» Goal of the exercise:
Your answer must be the records below, printed exactly.

» Records shown:
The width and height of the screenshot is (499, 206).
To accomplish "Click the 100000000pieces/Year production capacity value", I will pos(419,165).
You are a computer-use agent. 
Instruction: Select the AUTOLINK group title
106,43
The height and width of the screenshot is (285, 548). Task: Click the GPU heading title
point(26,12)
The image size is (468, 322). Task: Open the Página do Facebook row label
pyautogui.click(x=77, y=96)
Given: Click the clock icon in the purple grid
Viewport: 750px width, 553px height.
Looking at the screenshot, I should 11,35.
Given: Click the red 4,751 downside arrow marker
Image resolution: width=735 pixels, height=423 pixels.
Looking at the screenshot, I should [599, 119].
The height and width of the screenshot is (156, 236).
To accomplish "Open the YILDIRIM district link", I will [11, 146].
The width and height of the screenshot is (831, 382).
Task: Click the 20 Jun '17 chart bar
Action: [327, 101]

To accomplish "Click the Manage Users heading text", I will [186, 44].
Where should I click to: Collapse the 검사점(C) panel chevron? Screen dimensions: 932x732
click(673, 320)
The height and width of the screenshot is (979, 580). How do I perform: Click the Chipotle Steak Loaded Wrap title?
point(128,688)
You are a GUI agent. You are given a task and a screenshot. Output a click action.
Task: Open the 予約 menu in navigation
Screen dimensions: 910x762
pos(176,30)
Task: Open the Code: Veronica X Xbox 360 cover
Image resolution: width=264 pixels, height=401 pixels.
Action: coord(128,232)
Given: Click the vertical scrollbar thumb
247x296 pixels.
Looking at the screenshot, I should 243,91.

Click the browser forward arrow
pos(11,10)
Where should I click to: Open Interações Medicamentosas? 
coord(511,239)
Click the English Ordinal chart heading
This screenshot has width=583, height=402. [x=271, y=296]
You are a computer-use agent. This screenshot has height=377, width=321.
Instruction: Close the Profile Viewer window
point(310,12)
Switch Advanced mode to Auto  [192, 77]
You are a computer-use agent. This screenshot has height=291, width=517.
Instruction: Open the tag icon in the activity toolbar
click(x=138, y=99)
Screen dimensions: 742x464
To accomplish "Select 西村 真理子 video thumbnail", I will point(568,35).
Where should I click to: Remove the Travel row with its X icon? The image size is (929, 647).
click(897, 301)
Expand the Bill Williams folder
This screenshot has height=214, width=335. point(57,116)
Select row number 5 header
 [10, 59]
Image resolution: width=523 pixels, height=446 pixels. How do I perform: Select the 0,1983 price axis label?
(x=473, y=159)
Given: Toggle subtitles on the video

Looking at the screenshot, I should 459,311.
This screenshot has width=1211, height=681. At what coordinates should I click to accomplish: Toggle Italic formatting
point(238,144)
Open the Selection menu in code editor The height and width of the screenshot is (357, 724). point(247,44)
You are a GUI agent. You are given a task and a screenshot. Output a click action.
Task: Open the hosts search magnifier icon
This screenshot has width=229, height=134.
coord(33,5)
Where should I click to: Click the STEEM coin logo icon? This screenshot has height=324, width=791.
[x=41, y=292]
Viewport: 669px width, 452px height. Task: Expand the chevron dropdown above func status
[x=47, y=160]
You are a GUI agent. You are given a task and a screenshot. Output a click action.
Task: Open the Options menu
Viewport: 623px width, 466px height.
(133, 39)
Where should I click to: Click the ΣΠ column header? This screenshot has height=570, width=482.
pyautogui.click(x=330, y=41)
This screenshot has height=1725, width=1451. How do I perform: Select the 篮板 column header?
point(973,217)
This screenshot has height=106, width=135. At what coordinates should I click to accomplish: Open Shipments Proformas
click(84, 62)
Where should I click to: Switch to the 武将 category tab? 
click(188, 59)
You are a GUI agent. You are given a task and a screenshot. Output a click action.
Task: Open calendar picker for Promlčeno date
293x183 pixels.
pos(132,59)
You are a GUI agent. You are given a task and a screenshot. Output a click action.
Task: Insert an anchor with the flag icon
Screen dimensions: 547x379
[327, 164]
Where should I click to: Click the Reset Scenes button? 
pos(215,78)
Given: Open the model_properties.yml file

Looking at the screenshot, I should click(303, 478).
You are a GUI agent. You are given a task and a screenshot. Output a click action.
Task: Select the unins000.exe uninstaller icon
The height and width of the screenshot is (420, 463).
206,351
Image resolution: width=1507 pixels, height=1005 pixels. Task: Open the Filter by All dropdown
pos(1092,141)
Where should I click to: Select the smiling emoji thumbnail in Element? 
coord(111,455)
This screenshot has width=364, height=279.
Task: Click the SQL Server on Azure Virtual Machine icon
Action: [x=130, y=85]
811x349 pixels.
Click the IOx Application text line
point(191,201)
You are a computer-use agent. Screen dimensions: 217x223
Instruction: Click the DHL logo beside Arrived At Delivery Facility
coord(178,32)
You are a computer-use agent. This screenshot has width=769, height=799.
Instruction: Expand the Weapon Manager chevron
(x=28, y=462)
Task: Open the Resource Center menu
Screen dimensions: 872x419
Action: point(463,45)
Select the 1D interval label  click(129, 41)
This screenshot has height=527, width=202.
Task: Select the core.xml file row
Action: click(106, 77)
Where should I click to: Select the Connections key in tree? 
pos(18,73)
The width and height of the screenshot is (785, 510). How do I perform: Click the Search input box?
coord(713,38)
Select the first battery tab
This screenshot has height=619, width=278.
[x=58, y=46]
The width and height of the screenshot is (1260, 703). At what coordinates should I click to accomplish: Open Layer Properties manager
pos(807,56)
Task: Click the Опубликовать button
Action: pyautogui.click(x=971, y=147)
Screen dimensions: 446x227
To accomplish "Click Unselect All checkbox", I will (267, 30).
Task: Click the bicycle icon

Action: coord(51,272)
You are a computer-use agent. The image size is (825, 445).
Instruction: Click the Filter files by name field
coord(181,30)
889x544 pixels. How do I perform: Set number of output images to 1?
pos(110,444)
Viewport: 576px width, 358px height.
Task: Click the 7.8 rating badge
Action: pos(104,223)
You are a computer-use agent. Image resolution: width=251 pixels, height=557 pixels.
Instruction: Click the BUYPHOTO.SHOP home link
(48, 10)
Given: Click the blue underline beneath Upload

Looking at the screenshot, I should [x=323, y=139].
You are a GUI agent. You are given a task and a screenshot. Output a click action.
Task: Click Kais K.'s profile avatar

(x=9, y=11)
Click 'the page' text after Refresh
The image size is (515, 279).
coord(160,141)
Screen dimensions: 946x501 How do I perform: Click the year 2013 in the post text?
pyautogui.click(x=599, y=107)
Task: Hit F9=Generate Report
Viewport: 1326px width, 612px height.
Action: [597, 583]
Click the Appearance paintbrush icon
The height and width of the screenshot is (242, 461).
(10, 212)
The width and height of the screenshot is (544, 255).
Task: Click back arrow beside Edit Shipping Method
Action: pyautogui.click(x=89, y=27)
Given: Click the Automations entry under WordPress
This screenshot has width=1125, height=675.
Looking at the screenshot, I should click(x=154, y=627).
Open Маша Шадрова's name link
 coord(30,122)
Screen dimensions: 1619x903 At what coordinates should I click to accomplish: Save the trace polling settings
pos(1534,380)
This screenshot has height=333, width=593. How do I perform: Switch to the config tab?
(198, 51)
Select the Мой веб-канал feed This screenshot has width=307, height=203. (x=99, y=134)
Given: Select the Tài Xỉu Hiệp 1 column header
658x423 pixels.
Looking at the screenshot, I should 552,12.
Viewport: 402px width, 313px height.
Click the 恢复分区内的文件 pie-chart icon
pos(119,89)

» Output of the exercise:
The width and height of the screenshot is (499, 206).
To accomplish "Click the 100000000pieces/Year production capacity value", I will pos(419,165).
You are a computer-use agent. 
Instruction: Select the AUTOLINK group title
106,43
The height and width of the screenshot is (285, 548). Task: Click the GPU heading title
point(26,12)
The image size is (468, 322). Task: Open the Página do Facebook row label
pyautogui.click(x=77, y=96)
Given: Click the clock icon in the purple grid
Viewport: 750px width, 553px height.
Looking at the screenshot, I should 11,35.
Given: Click the red 4,751 downside arrow marker
Image resolution: width=735 pixels, height=423 pixels.
Looking at the screenshot, I should [599, 119].
The height and width of the screenshot is (156, 236).
To accomplish "Open the YILDIRIM district link", I will [11, 146].
The width and height of the screenshot is (831, 382).
Task: Click the 20 Jun '17 chart bar
Action: [327, 101]

To accomplish "Click the Manage Users heading text", I will [186, 44].
Where should I click to: Collapse the 검사점(C) panel chevron? Screen dimensions: 932x732
click(673, 320)
The height and width of the screenshot is (979, 580). How do I perform: Click the Chipotle Steak Loaded Wrap title?
point(128,688)
You are a GUI agent. You are given a task and a screenshot. Output a click action.
Task: Open the 予約 menu in navigation
Screen dimensions: 910x762
pos(176,30)
Task: Open the Code: Veronica X Xbox 360 cover
Image resolution: width=264 pixels, height=401 pixels.
Action: coord(128,232)
Given: Click the vertical scrollbar thumb
247x296 pixels.
Looking at the screenshot, I should 243,91.

Click the browser forward arrow
pos(11,10)
Where should I click to: Open Interações Medicamentosas? 
coord(511,239)
Click the English Ordinal chart heading
This screenshot has width=583, height=402. [x=271, y=296]
You are a computer-use agent. This screenshot has height=377, width=321.
Instruction: Close the Profile Viewer window
point(310,12)
Switch Advanced mode to Auto  [192, 77]
You are a computer-use agent. This screenshot has height=291, width=517.
Instruction: Open the tag icon in the activity toolbar
click(x=138, y=99)
Screen dimensions: 742x464
To accomplish "Select 西村 真理子 video thumbnail", I will point(568,35).
Where should I click to: Remove the Travel row with its X icon? The image size is (929, 647).
click(897, 301)
Expand the Bill Williams folder
This screenshot has height=214, width=335. point(57,116)
Select row number 5 header
 [10, 59]
Image resolution: width=523 pixels, height=446 pixels. How do I perform: Select the 0,1983 price axis label?
(x=473, y=159)
Given: Toggle subtitles on the video

Looking at the screenshot, I should 459,311.
This screenshot has width=1211, height=681. At what coordinates should I click to accomplish: Toggle Italic formatting
point(238,144)
Open the Selection menu in code editor The height and width of the screenshot is (357, 724). point(247,44)
You are a GUI agent. You are given a task and a screenshot. Output a click action.
Task: Open the hosts search magnifier icon
This screenshot has width=229, height=134.
coord(33,5)
Where should I click to: Click the STEEM coin logo icon? This screenshot has height=324, width=791.
[x=41, y=292]
Viewport: 669px width, 452px height. Task: Expand the chevron dropdown above func status
[x=47, y=160]
You are a GUI agent. You are given a task and a screenshot. Output a click action.
Task: Open the Options menu
Viewport: 623px width, 466px height.
(133, 39)
Where should I click to: Click the ΣΠ column header? This screenshot has height=570, width=482.
pyautogui.click(x=330, y=41)
This screenshot has height=1725, width=1451. How do I perform: Select the 篮板 column header?
point(973,217)
This screenshot has height=106, width=135. At what coordinates should I click to accomplish: Open Shipments Proformas
click(84, 62)
Where should I click to: Switch to the 武将 category tab? 
click(188, 59)
You are a GUI agent. You are given a task and a screenshot. Output a click action.
Task: Open calendar picker for Promlčeno date
293x183 pixels.
pos(132,59)
You are a GUI agent. You are given a task and a screenshot. Output a click action.
Task: Insert an anchor with the flag icon
Screen dimensions: 547x379
[327, 164]
Where should I click to: Click the Reset Scenes button? 
pos(215,78)
Given: Open the model_properties.yml file

Looking at the screenshot, I should click(303, 478).
You are a GUI agent. You are given a task and a screenshot. Output a click action.
Task: Select the unins000.exe uninstaller icon
The height and width of the screenshot is (420, 463).
206,351
Image resolution: width=1507 pixels, height=1005 pixels. Task: Open the Filter by All dropdown
pos(1092,141)
Where should I click to: Select the smiling emoji thumbnail in Element? 
coord(111,455)
This screenshot has width=364, height=279.
Task: Click the SQL Server on Azure Virtual Machine icon
Action: [x=130, y=85]
811x349 pixels.
Click the IOx Application text line
point(191,201)
You are a computer-use agent. Screen dimensions: 217x223
Instruction: Click the DHL logo beside Arrived At Delivery Facility
coord(178,32)
You are a computer-use agent. This screenshot has width=769, height=799.
Instruction: Expand the Weapon Manager chevron
(x=28, y=462)
Task: Open the Resource Center menu
Screen dimensions: 872x419
Action: point(463,45)
Select the 1D interval label  click(129, 41)
This screenshot has height=527, width=202.
Task: Select the core.xml file row
Action: click(106, 77)
Where should I click to: Select the Connections key in tree? 
pos(18,73)
The width and height of the screenshot is (785, 510). How do I perform: Click the Search input box?
coord(713,38)
Select the first battery tab
This screenshot has height=619, width=278.
[x=58, y=46]
The width and height of the screenshot is (1260, 703). At what coordinates should I click to accomplish: Open Layer Properties manager
pos(807,56)
Task: Click the Опубликовать button
Action: pyautogui.click(x=971, y=147)
Screen dimensions: 446x227
To accomplish "Click Unselect All checkbox", I will (267, 30).
Task: Click the bicycle icon

Action: coord(51,272)
You are a computer-use agent. The image size is (825, 445).
Instruction: Click the Filter files by name field
coord(181,30)
889x544 pixels. How do I perform: Set number of output images to 1?
pos(110,444)
Viewport: 576px width, 358px height.
Task: Click the 7.8 rating badge
Action: pos(104,223)
You are a computer-use agent. Image resolution: width=251 pixels, height=557 pixels.
Instruction: Click the BUYPHOTO.SHOP home link
(48, 10)
Given: Click the blue underline beneath Upload

Looking at the screenshot, I should [x=323, y=139].
You are a GUI agent. You are given a task and a screenshot. Output a click action.
Task: Click Kais K.'s profile avatar

(x=9, y=11)
Click 'the page' text after Refresh
The image size is (515, 279).
coord(160,141)
Screen dimensions: 946x501 How do I perform: Click the year 2013 in the post text?
pyautogui.click(x=599, y=107)
Task: Hit F9=Generate Report
Viewport: 1326px width, 612px height.
Action: [597, 583]
Click the Appearance paintbrush icon
The height and width of the screenshot is (242, 461).
(10, 212)
The width and height of the screenshot is (544, 255).
Task: Click back arrow beside Edit Shipping Method
Action: pyautogui.click(x=89, y=27)
Given: Click the Automations entry under WordPress
This screenshot has width=1125, height=675.
Looking at the screenshot, I should click(x=154, y=627).
Open Маша Шадрова's name link
 coord(30,122)
Screen dimensions: 1619x903 At what coordinates should I click to accomplish: Save the trace polling settings
pos(1534,380)
This screenshot has height=333, width=593. How do I perform: Switch to the config tab?
(198, 51)
Select the Мой веб-канал feed This screenshot has width=307, height=203. (x=99, y=134)
Given: Select the Tài Xỉu Hiệp 1 column header
658x423 pixels.
Looking at the screenshot, I should 552,12.
Viewport: 402px width, 313px height.
Click the 恢复分区内的文件 pie-chart icon
pos(119,89)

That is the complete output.